Esli, a 16-year-old from El Salvador, and his mother Emely, won the right to asylum in the United States, with the help of two Notre Dame Law Students.

Stephanie Torres and Christina Shakour, both 3Ls, helped provide Esli and his mother with free legal assistance through their work in Notre Dame Law School’s National Immigrant Justice Center Externship program.

“To have won a case like this is extraordinary and quite an accomplishment,” said Lisa Koop, associate director of legal services for NIJC and adjunct professor at Notre Dame Law School. “This is a rapidly evolving area of the law and Christina and Stephanie crafted and articulated novel arguments to establish their clients qualified for asylum.”

Through the three-credit, semester-long program, students represent low-income immigration clients from northern Indiana under the supervision of an experienced National Immigrant Justice Center attorney.

“You watch the news and hear about the humanitarian crisis but you don’t really understand it until you meet someone who has experienced this sort of trauma,” Torres said. “Our system is much more difficult than the media portrays it to be and seeking asylum really isn’t an easy process to go through.”

Esli and Emely are two of thousands of refugees from Central America who have flooded the U.S. border. They left their country after Esli had been approached to join a gang but refused the offer. After receiving numerous death threats, Emely had no choice but to take Esli and flee. They left behind Emely’s mother and two daughters.

“I think the judge found it compelling that [Emely] had done everything she needed to do to get her son away from the gang,” Torres said.

After arriving in the United States, Emely and her son spent some time in a Texas detention center but eventually made bail and were referred to the NIJC, a nonprofit dedicated to ensuring human rights protections and access to justice for all immigrants, refugees and asylum seekers.

“We see a lot of Central American women and children living in Elkhart County in need of representation,” Koop said. “We’ve seen the increase in Elkhart County, Marion County and throughout the region in rural areas because people can afford to live there. But that also means they tend to be more isolated and lack resources.”

According to the United Nations High Commissioner for Refugees’ population statistics, the United States has seen a sharp rise in asylum applications from Mexico and the three countries in the Northern Triangle — El Salvador, Guatemala and Honduras — since 2009. Because of growing gangs and an increase in violence, asylum applications from Central America nearly doubled in 2014.

Under Koop’s supervision, Torres and Shakour put everything they’d learned in four semesters of law school into actual practice to handle Esli and Emely’s consolidated case.

“We were nervous,” Torres said. “We’re students. We were afraid they weren’t going to take us seriously or that they were going to be afraid that their case was somehow not going to be in great hands.”

To combat their lack of practical experience Torres and Shakour put their preparation into overdrive. They spent weeks gathering research, writing briefs and formalizing their legal strategy to ready themselves for an impending court date. To share the workload the two split responsibilities with Torres focusing on the mother’s case and Shakour focusing on the son’s.

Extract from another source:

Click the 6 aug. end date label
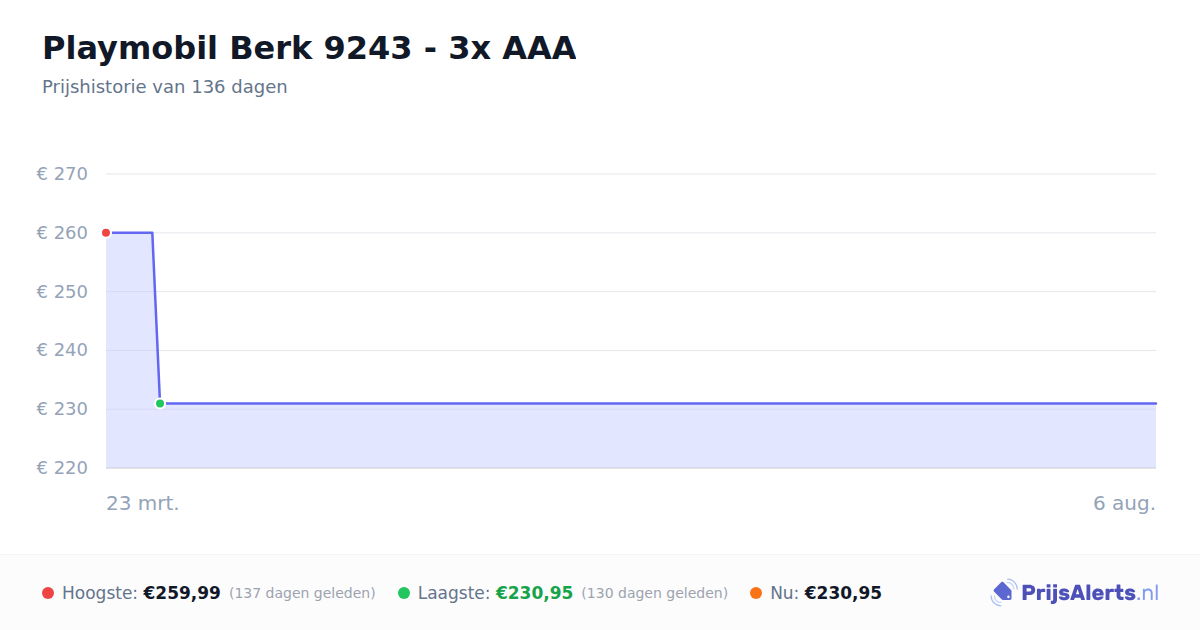Viewport: 1200px width, 630px height. click(x=1124, y=503)
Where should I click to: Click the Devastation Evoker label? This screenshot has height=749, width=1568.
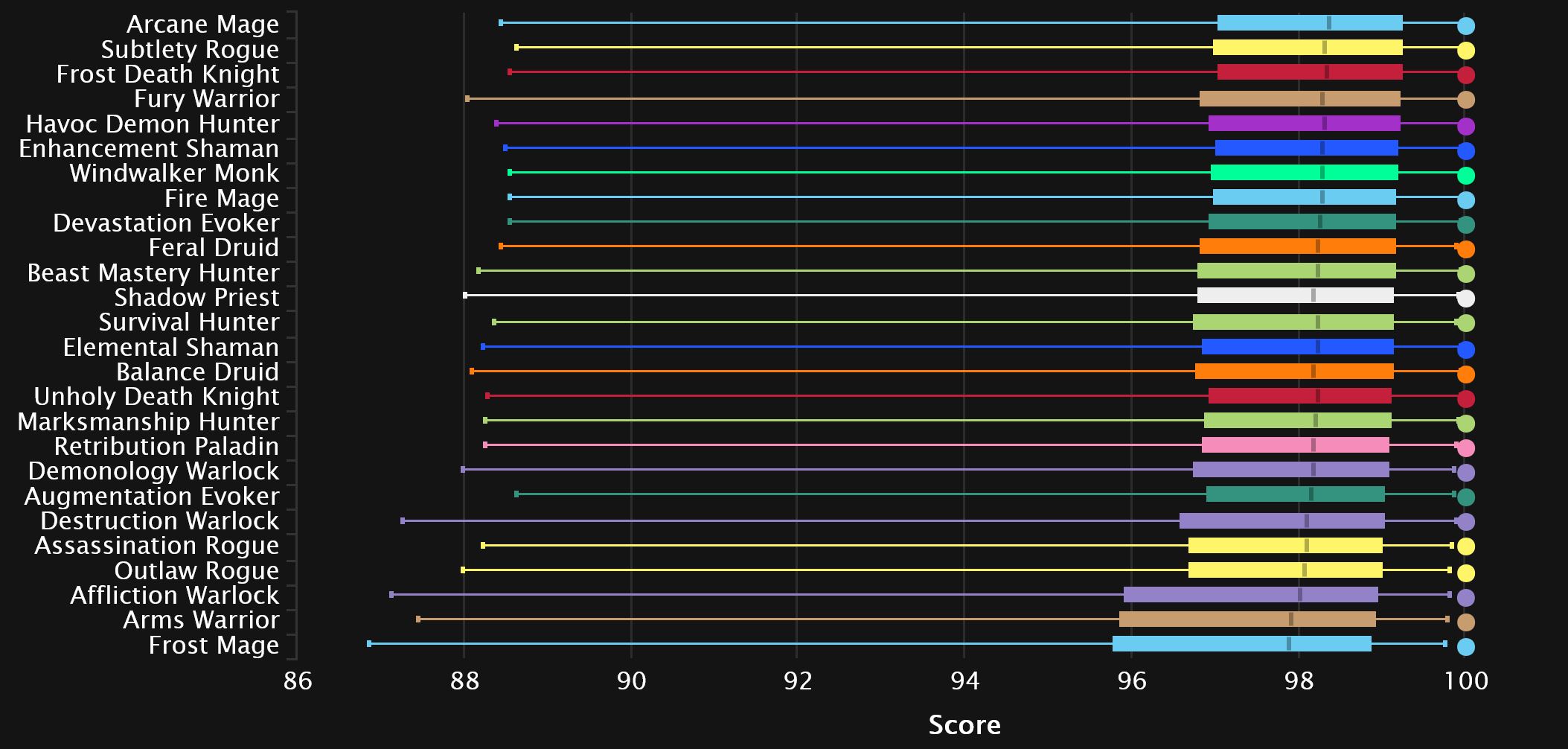tap(166, 223)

“I was exhausted,” Shakour said. “There were some weeks, especially over fall break, where this case was all we worked on.”

For decades, many of the Central American and Mexican asylum cases have been argued using the “particular social group” provision. Attorneys argue that gangs targeted their clients because they are young or because they won’t join a gang or because they are women.

“We convinced the judge that [Esli] was targeted because he came from a single-parent household, headed by a female,” Shakour said. “He was then targeted for being a gang resistor.”

The justification for Emely’s asylum was even more critical. In order to ensure Emely would not be deported, the pair had to prove that as the mother of a gang resistor, her life in El Salvador was also in grave danger. By proving that point, Emely would then have the legal standing she needed to send for the two teenage daughters she left behind.

“We were worried about that,” Shakour said. “It’s a lot of pressure knowing that someone’s life is at stake and literally in your hands.”

Today Esli and Emely are doing well. Emely found employment and Esli is enrolled in the local high school. The NIJC has filed a petition to have Emely’s daughters join them stateside but the request hasn’t been approved yet.

“He looked so relieved and less stressed,” Torres said of Esli’s after hearing the verdict. “It’s really sad to see someone at that age with so much on their shoulders and you don’t even realize it’s affecting them until it’s all over.”

*These names have been changed to protect the identity of the subjects and next steps in their court case.